* [WHAT YOU ARE ASKED TO DO]: For the records that follow, please set down exactly the lines between the one holding "Where should I click to: Click the OTC" and the one holding "This screenshot has width=670, height=863.", inclusive, and only those.

(Collected data entries)
::::::::

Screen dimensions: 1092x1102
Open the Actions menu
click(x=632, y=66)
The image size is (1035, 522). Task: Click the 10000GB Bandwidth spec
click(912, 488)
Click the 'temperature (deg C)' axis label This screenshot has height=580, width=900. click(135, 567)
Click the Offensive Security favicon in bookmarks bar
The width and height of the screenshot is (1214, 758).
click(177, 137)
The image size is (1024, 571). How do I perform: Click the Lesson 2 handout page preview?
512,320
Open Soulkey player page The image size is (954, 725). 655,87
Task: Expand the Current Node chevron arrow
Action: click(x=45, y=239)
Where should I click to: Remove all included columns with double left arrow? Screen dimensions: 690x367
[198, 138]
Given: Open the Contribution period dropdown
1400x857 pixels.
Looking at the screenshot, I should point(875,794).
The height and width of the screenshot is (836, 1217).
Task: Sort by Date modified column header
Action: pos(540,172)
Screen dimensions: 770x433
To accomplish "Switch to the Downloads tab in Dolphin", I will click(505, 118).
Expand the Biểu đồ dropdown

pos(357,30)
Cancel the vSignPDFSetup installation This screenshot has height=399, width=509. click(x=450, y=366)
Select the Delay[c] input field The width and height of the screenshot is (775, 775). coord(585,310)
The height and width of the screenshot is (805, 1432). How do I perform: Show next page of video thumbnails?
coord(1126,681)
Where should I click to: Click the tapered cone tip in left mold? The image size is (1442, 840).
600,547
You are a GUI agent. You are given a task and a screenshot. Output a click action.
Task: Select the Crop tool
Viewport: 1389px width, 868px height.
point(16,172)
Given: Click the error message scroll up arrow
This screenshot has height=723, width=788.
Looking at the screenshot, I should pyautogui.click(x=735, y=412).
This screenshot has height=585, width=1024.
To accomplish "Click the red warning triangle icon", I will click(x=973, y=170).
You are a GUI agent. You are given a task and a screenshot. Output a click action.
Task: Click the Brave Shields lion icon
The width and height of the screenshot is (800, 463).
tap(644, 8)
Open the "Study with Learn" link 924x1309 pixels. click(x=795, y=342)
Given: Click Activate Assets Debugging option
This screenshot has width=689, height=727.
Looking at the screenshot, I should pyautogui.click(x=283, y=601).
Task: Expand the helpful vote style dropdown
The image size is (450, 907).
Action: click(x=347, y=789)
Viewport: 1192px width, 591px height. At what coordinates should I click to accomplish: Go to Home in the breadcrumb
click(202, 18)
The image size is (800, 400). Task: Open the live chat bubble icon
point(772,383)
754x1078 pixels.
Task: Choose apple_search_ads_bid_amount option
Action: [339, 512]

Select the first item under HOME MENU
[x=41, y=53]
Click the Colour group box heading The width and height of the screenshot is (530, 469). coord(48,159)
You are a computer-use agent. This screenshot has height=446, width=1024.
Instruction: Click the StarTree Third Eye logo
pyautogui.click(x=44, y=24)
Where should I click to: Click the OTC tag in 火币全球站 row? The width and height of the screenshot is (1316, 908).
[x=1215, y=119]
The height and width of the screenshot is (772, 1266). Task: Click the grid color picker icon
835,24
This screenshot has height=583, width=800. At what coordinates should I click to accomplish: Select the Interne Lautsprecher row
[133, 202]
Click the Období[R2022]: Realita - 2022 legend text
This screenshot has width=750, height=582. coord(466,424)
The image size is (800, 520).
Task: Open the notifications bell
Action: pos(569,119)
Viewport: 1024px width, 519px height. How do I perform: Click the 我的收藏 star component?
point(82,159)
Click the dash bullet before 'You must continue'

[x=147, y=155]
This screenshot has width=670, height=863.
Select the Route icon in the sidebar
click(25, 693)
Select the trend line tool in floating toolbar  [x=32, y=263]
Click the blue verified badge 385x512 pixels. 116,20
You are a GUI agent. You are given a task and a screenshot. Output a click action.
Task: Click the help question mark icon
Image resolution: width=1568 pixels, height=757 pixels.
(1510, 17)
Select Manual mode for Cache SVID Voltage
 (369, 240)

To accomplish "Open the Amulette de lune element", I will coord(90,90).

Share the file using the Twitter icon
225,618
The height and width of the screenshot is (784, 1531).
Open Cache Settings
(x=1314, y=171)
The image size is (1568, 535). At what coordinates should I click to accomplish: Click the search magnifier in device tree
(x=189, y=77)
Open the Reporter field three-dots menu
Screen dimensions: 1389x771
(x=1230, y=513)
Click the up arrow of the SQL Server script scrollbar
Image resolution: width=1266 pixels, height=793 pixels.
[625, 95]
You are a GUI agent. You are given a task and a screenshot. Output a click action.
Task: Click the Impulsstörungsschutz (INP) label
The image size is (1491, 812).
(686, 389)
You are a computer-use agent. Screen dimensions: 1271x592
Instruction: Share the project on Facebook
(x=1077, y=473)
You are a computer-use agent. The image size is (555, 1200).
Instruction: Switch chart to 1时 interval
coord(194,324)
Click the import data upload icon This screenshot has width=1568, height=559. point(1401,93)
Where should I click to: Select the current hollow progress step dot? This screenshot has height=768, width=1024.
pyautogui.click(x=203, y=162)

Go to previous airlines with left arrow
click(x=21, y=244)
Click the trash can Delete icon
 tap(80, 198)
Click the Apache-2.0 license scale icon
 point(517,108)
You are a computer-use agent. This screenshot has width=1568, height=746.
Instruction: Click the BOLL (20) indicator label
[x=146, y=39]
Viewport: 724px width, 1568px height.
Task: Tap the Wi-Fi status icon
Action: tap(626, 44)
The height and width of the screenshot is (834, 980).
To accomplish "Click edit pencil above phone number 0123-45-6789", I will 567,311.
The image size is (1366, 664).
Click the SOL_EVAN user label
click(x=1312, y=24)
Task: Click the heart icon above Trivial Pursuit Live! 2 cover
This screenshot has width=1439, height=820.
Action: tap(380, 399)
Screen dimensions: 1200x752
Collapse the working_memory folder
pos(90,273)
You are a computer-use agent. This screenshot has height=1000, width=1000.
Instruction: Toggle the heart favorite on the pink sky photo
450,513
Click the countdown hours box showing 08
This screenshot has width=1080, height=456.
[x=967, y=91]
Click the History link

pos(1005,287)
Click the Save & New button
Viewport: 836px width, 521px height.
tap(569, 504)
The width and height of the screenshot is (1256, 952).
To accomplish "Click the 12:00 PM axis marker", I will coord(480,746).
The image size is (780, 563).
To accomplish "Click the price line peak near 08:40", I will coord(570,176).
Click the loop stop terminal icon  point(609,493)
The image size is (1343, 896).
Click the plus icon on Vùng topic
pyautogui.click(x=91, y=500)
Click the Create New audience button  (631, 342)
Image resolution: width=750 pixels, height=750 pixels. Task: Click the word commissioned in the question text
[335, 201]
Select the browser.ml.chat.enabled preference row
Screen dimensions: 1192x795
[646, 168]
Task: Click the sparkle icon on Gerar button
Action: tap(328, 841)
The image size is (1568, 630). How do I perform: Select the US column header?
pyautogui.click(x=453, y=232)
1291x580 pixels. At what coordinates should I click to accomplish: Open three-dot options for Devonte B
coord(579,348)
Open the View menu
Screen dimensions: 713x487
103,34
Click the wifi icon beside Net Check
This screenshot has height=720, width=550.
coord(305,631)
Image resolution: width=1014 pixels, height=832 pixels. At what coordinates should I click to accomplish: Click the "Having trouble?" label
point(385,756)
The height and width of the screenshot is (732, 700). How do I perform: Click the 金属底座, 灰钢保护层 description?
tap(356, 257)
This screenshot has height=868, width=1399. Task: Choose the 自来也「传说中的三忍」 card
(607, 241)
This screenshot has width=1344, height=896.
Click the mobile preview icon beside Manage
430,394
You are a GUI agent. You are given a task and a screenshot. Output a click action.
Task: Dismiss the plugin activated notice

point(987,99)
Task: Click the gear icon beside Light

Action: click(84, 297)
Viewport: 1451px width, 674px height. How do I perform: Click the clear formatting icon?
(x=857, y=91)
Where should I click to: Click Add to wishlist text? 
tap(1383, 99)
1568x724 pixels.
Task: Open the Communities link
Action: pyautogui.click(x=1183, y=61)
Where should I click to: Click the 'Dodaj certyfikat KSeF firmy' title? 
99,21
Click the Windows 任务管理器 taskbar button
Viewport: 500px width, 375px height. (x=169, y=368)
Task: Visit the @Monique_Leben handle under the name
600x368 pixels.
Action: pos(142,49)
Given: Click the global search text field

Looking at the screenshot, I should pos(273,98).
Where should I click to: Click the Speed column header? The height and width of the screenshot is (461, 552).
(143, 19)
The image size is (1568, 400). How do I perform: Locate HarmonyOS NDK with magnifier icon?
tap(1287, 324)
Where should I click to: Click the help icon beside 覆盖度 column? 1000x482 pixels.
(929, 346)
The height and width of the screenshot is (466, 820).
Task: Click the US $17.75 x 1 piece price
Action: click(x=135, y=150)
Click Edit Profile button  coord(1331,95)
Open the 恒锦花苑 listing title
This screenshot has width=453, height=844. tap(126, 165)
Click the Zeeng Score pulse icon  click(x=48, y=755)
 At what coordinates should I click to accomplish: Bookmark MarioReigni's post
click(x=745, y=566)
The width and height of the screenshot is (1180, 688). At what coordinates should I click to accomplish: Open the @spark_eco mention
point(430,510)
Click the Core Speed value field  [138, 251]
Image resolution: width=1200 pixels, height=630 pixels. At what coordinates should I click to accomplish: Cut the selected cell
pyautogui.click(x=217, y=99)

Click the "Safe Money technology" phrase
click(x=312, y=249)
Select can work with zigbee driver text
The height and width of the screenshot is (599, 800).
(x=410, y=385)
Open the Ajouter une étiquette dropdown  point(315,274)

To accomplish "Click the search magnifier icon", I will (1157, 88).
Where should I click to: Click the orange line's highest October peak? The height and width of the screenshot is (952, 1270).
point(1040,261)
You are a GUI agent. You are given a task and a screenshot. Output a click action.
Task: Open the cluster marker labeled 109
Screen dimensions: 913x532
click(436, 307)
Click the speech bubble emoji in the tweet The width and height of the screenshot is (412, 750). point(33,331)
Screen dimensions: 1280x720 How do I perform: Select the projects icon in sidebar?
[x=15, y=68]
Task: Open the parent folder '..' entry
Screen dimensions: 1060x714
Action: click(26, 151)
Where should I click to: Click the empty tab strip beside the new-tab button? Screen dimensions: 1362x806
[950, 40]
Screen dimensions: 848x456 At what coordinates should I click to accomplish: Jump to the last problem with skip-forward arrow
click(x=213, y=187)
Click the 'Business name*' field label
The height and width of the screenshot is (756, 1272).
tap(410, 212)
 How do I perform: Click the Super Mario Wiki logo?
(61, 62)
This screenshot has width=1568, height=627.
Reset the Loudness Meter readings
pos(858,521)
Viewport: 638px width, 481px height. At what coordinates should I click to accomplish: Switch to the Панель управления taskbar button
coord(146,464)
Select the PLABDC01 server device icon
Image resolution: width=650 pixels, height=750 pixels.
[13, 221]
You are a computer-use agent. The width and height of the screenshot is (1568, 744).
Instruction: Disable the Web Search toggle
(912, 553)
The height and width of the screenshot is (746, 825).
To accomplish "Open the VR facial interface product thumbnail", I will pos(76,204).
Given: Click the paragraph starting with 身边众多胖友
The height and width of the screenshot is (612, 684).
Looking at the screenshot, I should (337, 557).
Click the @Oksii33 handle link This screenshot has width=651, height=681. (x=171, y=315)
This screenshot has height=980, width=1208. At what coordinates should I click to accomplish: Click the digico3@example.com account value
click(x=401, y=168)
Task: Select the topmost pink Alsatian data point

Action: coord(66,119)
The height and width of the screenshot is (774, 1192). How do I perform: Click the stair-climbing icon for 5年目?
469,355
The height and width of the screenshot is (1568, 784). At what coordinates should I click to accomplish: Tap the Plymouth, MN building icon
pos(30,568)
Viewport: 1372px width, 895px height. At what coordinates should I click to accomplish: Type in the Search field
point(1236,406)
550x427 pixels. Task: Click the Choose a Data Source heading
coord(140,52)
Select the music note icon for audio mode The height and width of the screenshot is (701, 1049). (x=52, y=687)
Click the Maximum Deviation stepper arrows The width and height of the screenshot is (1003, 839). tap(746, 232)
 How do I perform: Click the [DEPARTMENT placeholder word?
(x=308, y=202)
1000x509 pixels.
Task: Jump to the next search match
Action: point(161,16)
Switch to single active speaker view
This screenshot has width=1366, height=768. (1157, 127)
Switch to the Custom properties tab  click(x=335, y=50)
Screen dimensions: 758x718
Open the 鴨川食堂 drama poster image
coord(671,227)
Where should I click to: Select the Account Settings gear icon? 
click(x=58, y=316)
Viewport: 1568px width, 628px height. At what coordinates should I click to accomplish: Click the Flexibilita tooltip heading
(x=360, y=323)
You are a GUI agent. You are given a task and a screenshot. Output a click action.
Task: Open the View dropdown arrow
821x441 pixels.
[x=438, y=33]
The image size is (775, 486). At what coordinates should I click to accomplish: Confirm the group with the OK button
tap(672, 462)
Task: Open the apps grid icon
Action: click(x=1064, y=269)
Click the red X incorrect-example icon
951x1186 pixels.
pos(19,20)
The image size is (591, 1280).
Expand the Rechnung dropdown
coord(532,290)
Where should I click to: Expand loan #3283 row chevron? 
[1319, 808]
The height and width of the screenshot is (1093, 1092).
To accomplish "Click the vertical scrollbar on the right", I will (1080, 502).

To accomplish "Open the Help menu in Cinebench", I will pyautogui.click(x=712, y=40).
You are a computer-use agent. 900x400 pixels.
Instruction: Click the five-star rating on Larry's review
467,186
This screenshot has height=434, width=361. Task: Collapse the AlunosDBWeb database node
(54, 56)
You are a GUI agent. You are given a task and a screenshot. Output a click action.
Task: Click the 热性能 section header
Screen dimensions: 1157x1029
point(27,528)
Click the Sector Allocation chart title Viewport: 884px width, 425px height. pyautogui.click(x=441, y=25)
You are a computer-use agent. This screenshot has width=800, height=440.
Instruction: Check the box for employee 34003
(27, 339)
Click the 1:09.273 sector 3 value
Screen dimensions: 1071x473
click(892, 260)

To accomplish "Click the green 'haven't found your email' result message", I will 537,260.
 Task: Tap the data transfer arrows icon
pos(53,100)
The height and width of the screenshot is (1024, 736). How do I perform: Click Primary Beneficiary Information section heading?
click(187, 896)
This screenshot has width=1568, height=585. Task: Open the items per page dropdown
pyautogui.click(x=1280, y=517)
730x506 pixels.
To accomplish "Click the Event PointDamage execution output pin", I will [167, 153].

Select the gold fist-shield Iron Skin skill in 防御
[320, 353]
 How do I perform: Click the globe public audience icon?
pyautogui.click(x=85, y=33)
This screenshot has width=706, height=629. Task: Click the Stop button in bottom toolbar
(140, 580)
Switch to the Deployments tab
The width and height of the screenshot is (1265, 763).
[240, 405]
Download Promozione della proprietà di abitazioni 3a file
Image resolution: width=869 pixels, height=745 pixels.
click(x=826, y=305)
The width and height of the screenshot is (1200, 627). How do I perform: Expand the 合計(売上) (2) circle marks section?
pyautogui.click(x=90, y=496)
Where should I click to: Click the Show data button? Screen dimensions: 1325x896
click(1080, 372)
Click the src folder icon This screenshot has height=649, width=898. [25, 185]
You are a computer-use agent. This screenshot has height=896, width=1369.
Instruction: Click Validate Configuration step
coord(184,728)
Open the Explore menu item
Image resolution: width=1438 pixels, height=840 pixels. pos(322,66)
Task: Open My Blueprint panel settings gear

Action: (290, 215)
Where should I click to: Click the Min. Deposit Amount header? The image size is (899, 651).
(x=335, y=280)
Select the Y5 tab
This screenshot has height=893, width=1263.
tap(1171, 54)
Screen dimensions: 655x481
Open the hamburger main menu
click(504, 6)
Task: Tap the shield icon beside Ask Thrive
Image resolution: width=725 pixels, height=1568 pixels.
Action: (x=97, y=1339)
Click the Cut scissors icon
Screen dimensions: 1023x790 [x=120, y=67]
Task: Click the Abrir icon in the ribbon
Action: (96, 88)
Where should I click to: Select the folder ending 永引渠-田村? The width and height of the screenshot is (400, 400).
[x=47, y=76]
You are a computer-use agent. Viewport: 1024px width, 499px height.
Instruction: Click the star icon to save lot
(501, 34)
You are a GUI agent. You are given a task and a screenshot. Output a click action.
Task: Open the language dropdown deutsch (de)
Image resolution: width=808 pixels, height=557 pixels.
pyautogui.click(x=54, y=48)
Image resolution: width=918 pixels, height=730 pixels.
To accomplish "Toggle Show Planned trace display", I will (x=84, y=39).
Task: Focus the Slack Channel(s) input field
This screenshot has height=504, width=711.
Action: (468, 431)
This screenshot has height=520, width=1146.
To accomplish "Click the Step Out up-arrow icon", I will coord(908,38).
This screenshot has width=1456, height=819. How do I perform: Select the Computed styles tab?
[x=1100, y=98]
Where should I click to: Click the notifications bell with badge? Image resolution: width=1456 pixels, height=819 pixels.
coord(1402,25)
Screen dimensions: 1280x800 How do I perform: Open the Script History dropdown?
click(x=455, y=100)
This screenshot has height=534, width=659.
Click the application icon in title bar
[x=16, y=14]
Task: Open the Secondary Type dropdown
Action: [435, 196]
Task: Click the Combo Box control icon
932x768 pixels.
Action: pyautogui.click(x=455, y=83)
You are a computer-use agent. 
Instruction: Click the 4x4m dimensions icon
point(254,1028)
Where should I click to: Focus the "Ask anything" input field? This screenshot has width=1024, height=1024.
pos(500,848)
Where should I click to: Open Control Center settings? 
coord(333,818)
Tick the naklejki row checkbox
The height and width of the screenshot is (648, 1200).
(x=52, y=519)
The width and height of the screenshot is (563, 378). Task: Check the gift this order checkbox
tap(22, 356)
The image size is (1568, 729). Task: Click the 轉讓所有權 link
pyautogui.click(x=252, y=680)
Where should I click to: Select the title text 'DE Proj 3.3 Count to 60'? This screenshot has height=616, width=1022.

::::::::

* [SOLUTION FOR THIS EXERCISE]:
Where should I click to: Click the OTC tag in 火币全球站 row? The width and height of the screenshot is (1316, 908).
[x=1215, y=119]
The height and width of the screenshot is (772, 1266). Task: Click the grid color picker icon
835,24
This screenshot has height=583, width=800. At what coordinates should I click to accomplish: Select the Interne Lautsprecher row
[133, 202]
Click the Období[R2022]: Realita - 2022 legend text
This screenshot has width=750, height=582. coord(466,424)
The image size is (800, 520).
Task: Open the notifications bell
Action: pos(569,119)
Viewport: 1024px width, 519px height. How do I perform: Click the 我的收藏 star component?
point(82,159)
Click the dash bullet before 'You must continue'

[x=147, y=155]
This screenshot has width=670, height=863.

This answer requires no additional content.